Recommendations (Dos and Don'ts)¶
While the RECAST framework is designed to be able to capture a wide range of analyses, some ways of setting up your analysis will make your life easier. Here we are collecting a few recommendations that you might want to follow.
Do: Transform Mindset¶
Think of the individual steps of the workflow as transformations between different representations of the data.
E.g. (your analysis may differ)
- EventSelection: Transform from DxAOD to Trees
- Weighting & Mergin: Tree -> Weighted Tree
- Statistical Analysis: Weighted Trees -> Statistical Result
The way you setup the analysis script should reflect that transforming nature
E.g. for the above steps the transforms could look like
./myEventSelectin --in {input file} --out {output file} --something {par}
./merge_and_weight.py --inputs {input files} --lumi {my lumi}
./run_fit.py --signal {signal} --background {background} --resultfile {result}
If you have a clear command line API for your analysis it will help you immensely to implement the individual steps as described heres
Don't: Avoid deeply nested scripts¶
When writing step scripts In order to debug easily, try to not nest your scripts to deeply.
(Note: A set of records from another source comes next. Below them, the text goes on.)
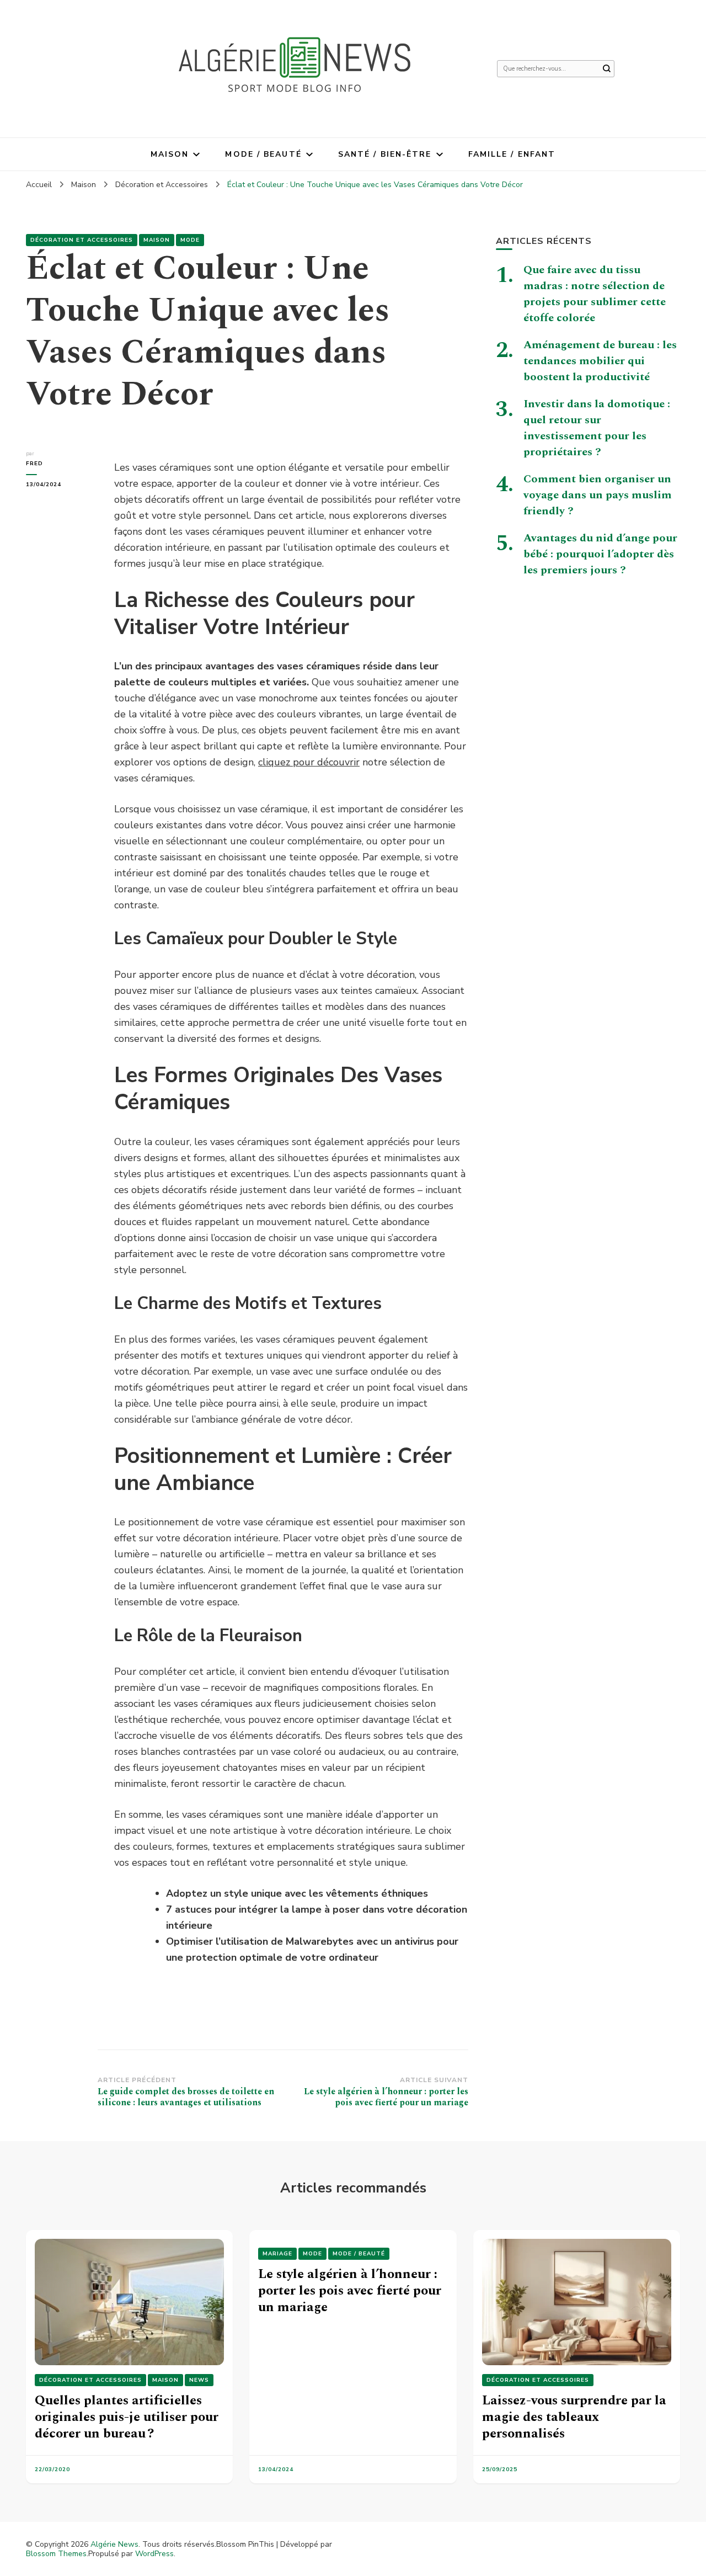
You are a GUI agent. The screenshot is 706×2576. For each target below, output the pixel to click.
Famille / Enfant (512, 154)
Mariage (277, 2254)
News (199, 2380)
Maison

E.g.
./script1.sh
\ calls ./script2.sh
\ calls ./script4.sh
\ calls ./script3.sh
This will make it cumbersome to debug the nested scripts (e.g. script4.sh), since they depend on the shell environment of their parents. Wrapping it may make the top-level script `cleaner' but ultimately may make your life harder.
Rather try to have a flat list of actions in a script
./script1.sh
./script2.sh
./script3.sh
Do: Make your scripts testable (ideally with user-definable run-time / test inputs that run fast)¶
In order to have a quick development cycle, you would like to avoid having to run the full workflow over and over again. I.e. if you make a change in the statistical analysis step, ideally you'd like to quickly find out if the change works. For this the recast
command line tool provides utilities to test individual steps. Even then it's useful to be able to limit the runtime of an individual test. There are various ways to achieve this:
- use smaller test files
- have hooks in your scripts to limit e.g. the number of events to run over
- have hooks in your scripts to run a simplified version of the step (e.g. running without or just a limited set of systematics)
This will improve your overall turnaround time when developing the workflow.
Do: Only compute the necessary data for reinterpretation¶
A lot of analysis code is set up to produce many results at the same time. Consider designing your scripts in a way that easily let's you slim down the number of computations. Ideally a RECAST workflow should be simple, e.g.
- process new signal w/ event selection
- scale according to cross-section
- fit new signal
Often only a small subset of required histograms etc is needed compared to the full analysis.
Do: Design your stat. analysis such that swapping out signals is easy.¶
Most statistical analysis code organically grows from a simple set of scripts to something that can generate a wide array of results needed for approval. As you develop this keep inn mind that you might want to swap out the signal later on. A lot of statistical analysis code hardcodes e.g. a specific signal grid or can only process grids of points rather than a single new signal point.
Don't: Avoid hardcoded paths. Use Command line Flags or environment variables.¶
By far the biggest obstacle analyses phase in preserving their analysis is the fact that some things that change in the course of a reinterpretation are hardcoded and need to be made parametrized after the fact, which often results in quite hacky code.
Make sure you do not hard code any paths to /cvmfs
or /afs
in your analysis pointing to input files
or the like. Rather set up your transform scripts (as shown above) up in a way that they can receive
If you are retro-fitting an existing analysis and it's hard to pass down command line parameters effectively (consider from above: when you avoid nested loops, it's easier to pass cmd line flags) a good strategy that usually works is using environmennt variables.
script: |
export MYANALYSIS_INPUT={input_parameter}
In your script you can then use e.g. os.environn['MYANALYSIS_INPUT']
to pick up that value.